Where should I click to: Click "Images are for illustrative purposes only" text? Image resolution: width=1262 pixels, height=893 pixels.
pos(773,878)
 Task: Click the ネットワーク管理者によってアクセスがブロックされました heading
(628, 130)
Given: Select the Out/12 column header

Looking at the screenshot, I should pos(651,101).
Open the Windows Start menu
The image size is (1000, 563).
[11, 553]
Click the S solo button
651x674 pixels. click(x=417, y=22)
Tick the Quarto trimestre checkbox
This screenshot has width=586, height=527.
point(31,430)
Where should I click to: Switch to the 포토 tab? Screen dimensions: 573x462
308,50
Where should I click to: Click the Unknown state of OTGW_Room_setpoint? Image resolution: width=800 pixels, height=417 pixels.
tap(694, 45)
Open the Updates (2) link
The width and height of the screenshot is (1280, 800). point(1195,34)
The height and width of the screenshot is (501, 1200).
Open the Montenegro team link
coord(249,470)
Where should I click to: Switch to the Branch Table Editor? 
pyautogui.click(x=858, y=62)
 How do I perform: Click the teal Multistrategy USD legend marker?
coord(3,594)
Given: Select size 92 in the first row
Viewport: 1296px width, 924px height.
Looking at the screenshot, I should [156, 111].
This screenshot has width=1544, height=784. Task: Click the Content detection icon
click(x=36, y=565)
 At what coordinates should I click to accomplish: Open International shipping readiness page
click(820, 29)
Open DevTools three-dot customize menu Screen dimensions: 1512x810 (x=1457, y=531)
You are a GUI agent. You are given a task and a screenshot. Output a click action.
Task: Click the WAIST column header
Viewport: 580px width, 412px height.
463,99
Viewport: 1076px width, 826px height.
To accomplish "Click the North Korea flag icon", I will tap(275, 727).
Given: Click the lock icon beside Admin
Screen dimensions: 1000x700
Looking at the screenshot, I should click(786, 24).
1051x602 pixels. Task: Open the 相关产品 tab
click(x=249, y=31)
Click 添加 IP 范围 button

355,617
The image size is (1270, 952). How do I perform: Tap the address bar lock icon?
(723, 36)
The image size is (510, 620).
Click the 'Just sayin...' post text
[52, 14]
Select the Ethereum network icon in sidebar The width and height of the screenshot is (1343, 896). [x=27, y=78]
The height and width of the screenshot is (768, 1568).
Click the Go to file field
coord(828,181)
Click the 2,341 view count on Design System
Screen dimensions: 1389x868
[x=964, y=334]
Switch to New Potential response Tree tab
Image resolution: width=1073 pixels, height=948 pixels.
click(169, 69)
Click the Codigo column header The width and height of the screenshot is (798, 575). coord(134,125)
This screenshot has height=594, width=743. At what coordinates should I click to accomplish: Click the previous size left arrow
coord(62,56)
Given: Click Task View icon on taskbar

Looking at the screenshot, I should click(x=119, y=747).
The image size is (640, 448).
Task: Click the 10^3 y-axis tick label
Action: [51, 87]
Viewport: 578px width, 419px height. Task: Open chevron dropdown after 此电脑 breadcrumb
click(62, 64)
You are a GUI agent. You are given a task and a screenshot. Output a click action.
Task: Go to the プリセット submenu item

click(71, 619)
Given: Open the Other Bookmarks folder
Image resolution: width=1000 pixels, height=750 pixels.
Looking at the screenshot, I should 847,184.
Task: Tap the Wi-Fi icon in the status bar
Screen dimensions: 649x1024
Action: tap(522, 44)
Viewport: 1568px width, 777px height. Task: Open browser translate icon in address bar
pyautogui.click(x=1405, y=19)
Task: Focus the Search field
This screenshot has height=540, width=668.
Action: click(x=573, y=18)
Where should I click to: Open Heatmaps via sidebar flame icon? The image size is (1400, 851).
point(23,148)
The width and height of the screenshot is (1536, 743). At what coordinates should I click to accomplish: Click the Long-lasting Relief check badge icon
......
What this task involves = Print the lines above word for word, from first to last.

Exercise output =
Where should I click to: Click "Images are for illustrative purposes only" text? Image resolution: width=1262 pixels, height=893 pixels.
pos(773,878)
 Task: Click the ネットワーク管理者によってアクセスがブロックされました heading
(628, 130)
Given: Select the Out/12 column header

Looking at the screenshot, I should pos(651,101).
Open the Windows Start menu
The image size is (1000, 563).
[11, 553]
Click the S solo button
651x674 pixels. click(x=417, y=22)
Tick the Quarto trimestre checkbox
This screenshot has width=586, height=527.
point(31,430)
Where should I click to: Switch to the 포토 tab? Screen dimensions: 573x462
308,50
Where should I click to: Click the Unknown state of OTGW_Room_setpoint? Image resolution: width=800 pixels, height=417 pixels.
tap(694, 45)
Open the Updates (2) link
The width and height of the screenshot is (1280, 800). point(1195,34)
The height and width of the screenshot is (501, 1200).
Open the Montenegro team link
coord(249,470)
Where should I click to: Switch to the Branch Table Editor? 
pyautogui.click(x=858, y=62)
 How do I perform: Click the teal Multistrategy USD legend marker?
coord(3,594)
Given: Select size 92 in the first row
Viewport: 1296px width, 924px height.
Looking at the screenshot, I should [156, 111].
This screenshot has width=1544, height=784. Task: Click the Content detection icon
click(x=36, y=565)
 At what coordinates should I click to accomplish: Open International shipping readiness page
click(820, 29)
Open DevTools three-dot customize menu Screen dimensions: 1512x810 (x=1457, y=531)
You are a GUI agent. You are given a task and a screenshot. Output a click action.
Task: Click the WAIST column header
Viewport: 580px width, 412px height.
463,99
Viewport: 1076px width, 826px height.
To accomplish "Click the North Korea flag icon", I will tap(275, 727).
Given: Click the lock icon beside Admin
Screen dimensions: 1000x700
Looking at the screenshot, I should click(786, 24).
1051x602 pixels. Task: Open the 相关产品 tab
click(x=249, y=31)
Click 添加 IP 范围 button

355,617
The image size is (1270, 952). How do I perform: Tap the address bar lock icon?
(723, 36)
The image size is (510, 620).
Click the 'Just sayin...' post text
[52, 14]
Select the Ethereum network icon in sidebar The width and height of the screenshot is (1343, 896). [x=27, y=78]
The height and width of the screenshot is (768, 1568).
Click the Go to file field
coord(828,181)
Click the 2,341 view count on Design System
Screen dimensions: 1389x868
[x=964, y=334]
Switch to New Potential response Tree tab
Image resolution: width=1073 pixels, height=948 pixels.
click(169, 69)
Click the Codigo column header The width and height of the screenshot is (798, 575). coord(134,125)
This screenshot has height=594, width=743. At what coordinates should I click to accomplish: Click the previous size left arrow
coord(62,56)
Given: Click Task View icon on taskbar

Looking at the screenshot, I should click(x=119, y=747).
The image size is (640, 448).
Task: Click the 10^3 y-axis tick label
Action: [51, 87]
Viewport: 578px width, 419px height. Task: Open chevron dropdown after 此电脑 breadcrumb
click(62, 64)
You are a GUI agent. You are given a task and a screenshot. Output a click action.
Task: Go to the プリセット submenu item

click(71, 619)
Given: Open the Other Bookmarks folder
Image resolution: width=1000 pixels, height=750 pixels.
Looking at the screenshot, I should 847,184.
Task: Tap the Wi-Fi icon in the status bar
Screen dimensions: 649x1024
Action: tap(522, 44)
Viewport: 1568px width, 777px height. Task: Open browser translate icon in address bar
pyautogui.click(x=1405, y=19)
Task: Focus the Search field
This screenshot has height=540, width=668.
Action: click(x=573, y=18)
Where should I click to: Open Heatmaps via sidebar flame icon? The image size is (1400, 851).
point(23,148)
The width and height of the screenshot is (1536, 743). At what coordinates should I click to accomplish: Click the Long-lasting Relief check badge icon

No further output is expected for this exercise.